Given task:
Count the lines in the rows below that contain the string "should". Report only that number.

┌──

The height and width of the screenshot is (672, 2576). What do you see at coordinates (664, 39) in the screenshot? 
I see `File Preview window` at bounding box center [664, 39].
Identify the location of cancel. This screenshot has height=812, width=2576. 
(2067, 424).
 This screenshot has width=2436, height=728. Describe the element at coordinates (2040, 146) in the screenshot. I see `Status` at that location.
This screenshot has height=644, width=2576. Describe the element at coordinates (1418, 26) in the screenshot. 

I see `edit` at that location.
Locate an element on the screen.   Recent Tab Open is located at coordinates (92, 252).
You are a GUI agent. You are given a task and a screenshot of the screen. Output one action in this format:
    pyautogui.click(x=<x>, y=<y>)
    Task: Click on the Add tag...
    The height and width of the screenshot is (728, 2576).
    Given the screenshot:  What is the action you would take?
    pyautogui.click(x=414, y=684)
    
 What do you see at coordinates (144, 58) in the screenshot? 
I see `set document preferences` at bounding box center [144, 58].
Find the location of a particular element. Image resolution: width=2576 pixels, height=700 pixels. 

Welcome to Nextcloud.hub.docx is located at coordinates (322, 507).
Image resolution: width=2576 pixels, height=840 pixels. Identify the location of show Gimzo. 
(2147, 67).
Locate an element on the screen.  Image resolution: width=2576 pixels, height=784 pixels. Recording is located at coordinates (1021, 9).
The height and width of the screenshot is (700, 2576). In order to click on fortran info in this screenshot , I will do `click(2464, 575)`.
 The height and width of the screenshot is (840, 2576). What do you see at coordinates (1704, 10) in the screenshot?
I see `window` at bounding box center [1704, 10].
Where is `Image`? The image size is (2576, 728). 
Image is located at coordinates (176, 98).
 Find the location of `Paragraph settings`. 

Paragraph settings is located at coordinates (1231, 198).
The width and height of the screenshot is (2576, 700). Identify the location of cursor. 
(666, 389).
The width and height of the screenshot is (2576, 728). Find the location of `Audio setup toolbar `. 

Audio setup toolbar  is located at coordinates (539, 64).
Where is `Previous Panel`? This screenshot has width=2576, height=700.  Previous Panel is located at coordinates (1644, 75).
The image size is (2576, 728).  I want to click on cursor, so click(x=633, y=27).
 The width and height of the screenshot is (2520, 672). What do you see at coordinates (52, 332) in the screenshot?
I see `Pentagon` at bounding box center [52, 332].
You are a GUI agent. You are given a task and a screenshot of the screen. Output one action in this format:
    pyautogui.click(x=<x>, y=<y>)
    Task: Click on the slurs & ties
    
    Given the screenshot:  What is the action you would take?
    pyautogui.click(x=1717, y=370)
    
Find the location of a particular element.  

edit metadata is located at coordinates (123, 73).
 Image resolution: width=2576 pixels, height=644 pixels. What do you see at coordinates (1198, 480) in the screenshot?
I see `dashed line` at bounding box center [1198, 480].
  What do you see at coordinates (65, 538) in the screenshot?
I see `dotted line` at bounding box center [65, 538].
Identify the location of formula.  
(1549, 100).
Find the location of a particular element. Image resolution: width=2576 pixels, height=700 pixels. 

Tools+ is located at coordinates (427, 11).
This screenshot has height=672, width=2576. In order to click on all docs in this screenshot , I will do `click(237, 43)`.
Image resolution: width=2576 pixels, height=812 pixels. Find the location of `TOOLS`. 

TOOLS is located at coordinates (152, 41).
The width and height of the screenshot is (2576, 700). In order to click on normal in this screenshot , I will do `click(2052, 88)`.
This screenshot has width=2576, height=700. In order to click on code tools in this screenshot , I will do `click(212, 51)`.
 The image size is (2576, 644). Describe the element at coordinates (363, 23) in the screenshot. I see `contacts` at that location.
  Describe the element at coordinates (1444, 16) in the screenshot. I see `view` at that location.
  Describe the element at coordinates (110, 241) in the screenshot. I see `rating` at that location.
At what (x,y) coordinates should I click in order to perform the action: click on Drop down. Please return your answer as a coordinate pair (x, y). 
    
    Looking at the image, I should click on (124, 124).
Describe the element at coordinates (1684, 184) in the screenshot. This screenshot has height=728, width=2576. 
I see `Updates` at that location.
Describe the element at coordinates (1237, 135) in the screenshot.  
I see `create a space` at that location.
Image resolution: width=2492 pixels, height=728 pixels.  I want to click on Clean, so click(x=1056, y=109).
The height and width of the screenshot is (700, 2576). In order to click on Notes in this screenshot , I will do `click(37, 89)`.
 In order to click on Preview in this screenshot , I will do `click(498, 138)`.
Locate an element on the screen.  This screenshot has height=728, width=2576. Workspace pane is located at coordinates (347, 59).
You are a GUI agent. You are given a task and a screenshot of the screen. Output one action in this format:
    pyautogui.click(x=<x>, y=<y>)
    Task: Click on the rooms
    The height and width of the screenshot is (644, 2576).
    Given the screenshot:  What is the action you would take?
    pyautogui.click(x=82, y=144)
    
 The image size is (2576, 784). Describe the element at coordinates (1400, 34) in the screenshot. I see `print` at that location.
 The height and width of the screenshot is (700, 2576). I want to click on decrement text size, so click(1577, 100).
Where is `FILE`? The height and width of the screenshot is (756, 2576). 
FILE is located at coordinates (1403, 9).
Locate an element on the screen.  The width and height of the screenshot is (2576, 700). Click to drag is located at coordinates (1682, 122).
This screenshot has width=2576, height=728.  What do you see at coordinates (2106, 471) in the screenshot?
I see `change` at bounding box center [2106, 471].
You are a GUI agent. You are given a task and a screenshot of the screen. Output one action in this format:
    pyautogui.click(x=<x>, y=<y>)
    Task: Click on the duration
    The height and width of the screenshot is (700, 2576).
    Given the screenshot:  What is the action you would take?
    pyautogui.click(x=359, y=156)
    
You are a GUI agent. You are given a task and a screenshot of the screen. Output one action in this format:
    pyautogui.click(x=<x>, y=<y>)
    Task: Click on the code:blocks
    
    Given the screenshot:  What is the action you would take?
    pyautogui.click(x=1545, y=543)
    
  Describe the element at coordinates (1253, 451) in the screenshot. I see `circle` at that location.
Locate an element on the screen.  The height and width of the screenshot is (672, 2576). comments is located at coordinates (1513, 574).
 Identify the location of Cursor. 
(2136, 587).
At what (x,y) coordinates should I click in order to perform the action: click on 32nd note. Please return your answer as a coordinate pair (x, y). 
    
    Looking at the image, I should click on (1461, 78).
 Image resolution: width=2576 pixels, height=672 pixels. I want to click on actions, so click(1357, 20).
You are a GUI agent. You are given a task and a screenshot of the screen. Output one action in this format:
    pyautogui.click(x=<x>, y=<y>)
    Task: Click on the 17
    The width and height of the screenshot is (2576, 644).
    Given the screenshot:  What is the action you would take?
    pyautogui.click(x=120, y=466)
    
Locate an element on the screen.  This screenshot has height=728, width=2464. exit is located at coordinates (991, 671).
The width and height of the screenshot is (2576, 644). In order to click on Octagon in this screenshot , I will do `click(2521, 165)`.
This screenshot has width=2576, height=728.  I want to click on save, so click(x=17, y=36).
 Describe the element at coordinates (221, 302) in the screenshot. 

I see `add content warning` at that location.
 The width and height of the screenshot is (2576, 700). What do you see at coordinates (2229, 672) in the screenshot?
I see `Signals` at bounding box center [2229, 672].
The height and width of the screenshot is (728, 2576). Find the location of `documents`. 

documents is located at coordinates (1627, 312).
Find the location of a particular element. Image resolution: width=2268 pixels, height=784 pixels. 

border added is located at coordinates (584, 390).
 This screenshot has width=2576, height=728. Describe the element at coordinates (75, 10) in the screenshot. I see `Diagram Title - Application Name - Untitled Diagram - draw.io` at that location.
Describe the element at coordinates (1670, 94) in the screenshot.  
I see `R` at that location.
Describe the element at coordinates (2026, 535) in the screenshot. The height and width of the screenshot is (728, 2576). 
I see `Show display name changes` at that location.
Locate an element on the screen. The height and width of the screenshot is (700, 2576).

└──

Answer to the problem:
4